The release of the Federal Reserve's April 28-29 meeting minutes on Wednesday revealed that a majority of officials were open to hiking rates if inflation remained elevated, with four dissents marking the highest level of internal disagreement since 1992 [1]. This led to a surge in the US dollar and a rise in the 10-year Treasury yield toward 4.6%. The CME FedWatch tool indicated a 67.9% probability of a rate hike by December [1]. Despite these hawkish signals, silver prices remained largely unchanged on the day, defying expectations that higher rates would weigh more heavily on the non-yielding asset [1].

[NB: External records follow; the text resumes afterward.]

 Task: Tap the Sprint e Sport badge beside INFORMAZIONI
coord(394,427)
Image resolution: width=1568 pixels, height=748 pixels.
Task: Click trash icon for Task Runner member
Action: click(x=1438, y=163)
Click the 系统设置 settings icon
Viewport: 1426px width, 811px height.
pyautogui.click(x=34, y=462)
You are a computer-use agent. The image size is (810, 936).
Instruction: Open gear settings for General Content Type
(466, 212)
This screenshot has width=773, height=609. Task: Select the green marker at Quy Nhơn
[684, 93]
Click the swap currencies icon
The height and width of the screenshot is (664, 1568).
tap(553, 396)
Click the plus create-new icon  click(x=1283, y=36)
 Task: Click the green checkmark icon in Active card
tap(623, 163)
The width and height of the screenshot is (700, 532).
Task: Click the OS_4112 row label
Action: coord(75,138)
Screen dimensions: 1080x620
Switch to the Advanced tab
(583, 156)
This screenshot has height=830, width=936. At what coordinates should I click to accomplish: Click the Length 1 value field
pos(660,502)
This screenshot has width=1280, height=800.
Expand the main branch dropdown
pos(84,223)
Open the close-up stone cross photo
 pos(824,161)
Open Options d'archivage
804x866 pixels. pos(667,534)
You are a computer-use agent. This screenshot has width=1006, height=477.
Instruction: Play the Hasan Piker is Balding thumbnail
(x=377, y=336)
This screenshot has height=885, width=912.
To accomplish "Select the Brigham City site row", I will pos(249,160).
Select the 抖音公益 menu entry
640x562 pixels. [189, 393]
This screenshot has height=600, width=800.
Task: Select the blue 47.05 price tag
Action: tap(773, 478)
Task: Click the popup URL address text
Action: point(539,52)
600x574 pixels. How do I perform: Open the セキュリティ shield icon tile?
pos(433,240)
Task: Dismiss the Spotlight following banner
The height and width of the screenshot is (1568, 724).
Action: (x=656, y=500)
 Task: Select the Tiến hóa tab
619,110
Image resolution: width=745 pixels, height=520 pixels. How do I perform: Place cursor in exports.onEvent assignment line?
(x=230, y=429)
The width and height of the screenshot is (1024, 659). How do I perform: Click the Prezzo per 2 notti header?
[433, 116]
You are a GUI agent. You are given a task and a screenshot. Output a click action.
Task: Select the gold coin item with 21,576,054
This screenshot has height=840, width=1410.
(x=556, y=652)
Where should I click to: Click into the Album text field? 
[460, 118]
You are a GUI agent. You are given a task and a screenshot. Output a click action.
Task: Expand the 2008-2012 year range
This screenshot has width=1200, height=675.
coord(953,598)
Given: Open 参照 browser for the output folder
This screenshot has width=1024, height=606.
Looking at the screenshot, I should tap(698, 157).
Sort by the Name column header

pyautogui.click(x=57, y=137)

On Thursday, silver prices rose as Senator Rubio noted positive signs in the US-Iran negotiations but cautioned that any agreement would be unfeasible if Iran pursued a toll system for Hormuz transit, a proposal widely opposed internationally [1]. By Friday, reports emerged of Iran and Oman developing a toll framework for Hormuz, which was rejected by former President Trump, leaving talks deadlocked over issues of enriched uranium and control of the strait [1]. Oil prices rebounded, causing silver to fall 1.69% intraday to $75.35 before recovering to close at $75.55 [1].
Overall, Brent crude fell more than 5% during the week to close near $103.54, as diplomatic language around US-Iran talks turned marginally positive, though no resolution was reached [1]. The technical backdrop for silver showed little movement, with the week's range remaining tight and Thursday marking the strongest intraday high before Friday's pullback [1].
Looking ahead, the market is focused on the upcoming Federal Reserve policy meeting on June 16-17, the first under new chair Kevin Warsh, as investors seek clarity on the central bank's inflation priorities [1].
CONCLUSION
Silver demonstrated resilience this week, holding steady despite hawkish signals from the Federal Reserve and renewed geopolitical tensions. Market participants are now looking to the upcoming Fed meeting for further direction on interest rates and inflation policy.